Predicted increases in atmospheric carbon dioxide (CO(2)) concentrations are expected to increase primary productivity in many terrestrial ecosystems, which could lead to plants becoming N limited. Studies suggest that legumes may partially overcome this by increasing biological nitrogen fixation. However, these studies have not yet considered how these changes may be affected by the altered dynamics of insect herbivores feeding on the plant. This study investigated how elevated CO(2) (700 microl l(-1)) affected the clover root weevil (Sitona lepidus), a significant pest of white clover (Trifolium repens). Adults feed on leaves aboveground where they lay eggs; soil-dwelling larvae initially feed on root nodules that house N(2)-fixing bacteria. Foliar C:N ratios rose by 9% at elevated CO(2), but the biggest responses were observed belowground, with increases in root mass (85% greater) and nodule abundance (220% more abundant).
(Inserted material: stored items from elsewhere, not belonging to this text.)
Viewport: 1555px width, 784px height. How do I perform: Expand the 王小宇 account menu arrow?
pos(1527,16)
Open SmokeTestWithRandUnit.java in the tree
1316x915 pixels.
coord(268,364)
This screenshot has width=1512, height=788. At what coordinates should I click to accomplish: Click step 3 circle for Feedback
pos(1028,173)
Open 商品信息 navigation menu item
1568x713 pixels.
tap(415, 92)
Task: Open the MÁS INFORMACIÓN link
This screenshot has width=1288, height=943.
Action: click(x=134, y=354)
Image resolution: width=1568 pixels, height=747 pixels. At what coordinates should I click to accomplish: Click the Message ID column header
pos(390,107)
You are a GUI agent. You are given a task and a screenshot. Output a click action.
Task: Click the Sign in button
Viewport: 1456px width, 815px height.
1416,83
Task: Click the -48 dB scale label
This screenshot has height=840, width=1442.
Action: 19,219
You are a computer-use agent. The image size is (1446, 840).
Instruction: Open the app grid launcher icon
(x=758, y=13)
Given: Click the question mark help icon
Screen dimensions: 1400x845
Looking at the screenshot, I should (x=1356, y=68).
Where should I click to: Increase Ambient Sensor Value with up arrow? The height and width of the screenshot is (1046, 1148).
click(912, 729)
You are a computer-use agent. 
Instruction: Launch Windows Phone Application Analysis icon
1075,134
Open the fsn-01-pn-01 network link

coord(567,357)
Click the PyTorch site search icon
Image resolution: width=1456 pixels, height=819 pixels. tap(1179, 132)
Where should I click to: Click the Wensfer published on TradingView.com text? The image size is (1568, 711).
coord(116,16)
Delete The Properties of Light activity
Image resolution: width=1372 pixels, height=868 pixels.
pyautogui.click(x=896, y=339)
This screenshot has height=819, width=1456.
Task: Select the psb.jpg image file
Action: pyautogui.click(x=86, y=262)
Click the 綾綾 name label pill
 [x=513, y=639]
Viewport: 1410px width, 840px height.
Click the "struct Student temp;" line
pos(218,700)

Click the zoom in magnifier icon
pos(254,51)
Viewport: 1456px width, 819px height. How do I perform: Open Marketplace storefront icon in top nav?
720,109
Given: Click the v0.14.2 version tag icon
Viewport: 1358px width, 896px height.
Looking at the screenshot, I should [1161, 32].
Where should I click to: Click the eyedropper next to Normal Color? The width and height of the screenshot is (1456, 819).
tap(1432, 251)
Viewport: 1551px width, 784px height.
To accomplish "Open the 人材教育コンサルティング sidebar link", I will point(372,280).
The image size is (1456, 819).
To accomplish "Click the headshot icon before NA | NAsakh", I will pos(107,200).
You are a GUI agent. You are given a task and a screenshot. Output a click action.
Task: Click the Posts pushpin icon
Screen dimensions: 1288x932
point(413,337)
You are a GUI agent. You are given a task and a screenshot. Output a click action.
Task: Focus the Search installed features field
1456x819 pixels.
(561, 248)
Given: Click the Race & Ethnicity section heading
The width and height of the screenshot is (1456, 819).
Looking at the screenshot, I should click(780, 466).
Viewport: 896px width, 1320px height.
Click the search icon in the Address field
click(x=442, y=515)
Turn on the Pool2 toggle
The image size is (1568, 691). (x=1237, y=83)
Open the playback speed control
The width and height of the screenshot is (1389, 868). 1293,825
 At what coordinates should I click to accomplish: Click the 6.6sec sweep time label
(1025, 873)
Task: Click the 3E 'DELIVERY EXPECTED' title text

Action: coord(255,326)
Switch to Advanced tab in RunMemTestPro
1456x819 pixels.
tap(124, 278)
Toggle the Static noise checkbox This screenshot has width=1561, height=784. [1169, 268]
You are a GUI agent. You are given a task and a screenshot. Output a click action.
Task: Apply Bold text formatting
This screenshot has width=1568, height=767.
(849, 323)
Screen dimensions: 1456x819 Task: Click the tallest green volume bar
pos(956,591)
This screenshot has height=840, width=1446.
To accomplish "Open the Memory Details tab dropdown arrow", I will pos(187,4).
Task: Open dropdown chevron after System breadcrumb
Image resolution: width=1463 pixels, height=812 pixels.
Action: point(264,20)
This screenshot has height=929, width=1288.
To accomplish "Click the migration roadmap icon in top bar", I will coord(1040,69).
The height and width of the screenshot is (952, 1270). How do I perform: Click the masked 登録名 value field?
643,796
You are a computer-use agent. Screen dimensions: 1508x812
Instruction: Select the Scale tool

Root C:N ratios increased significantly from 10.95 to 11.60 under elevated CO(2), which increased even further to 13.13 when nodules were attacked by larval S. lepidus. Adult S. lepidus consumed significantly more leaf tissue at elevated CO(2) (0.47 cm(2) day(-1)) compared with ambient CO(2) (0.35 cm(2) day(-1)), suggesting compensatory feeding, but laid 23% fewer eggs at elevated CO(2). Even though fewer eggs were laid at elevated CO(2), 38% more larvae were recovered suggesting that larval survival was much better under elevated CO(2). Increased larval abundance and performance at elevated CO(2) were positively correlated with the number of nodules available. In conclusion, reduced foliar quality at elevated CO(2) was generally disadvantageous for adult S. lepidus living aboveground, but extremely beneficial for S. lepidus larvae living belowground, due to the enhanced nodulation. Climate change may, therefore, enhance biological nitrogen fixation by T. repens, but potential benefits (e.g. provision of N without chemical fertilizers) may be undermined by larger populations of S. lepidus larvae belowground.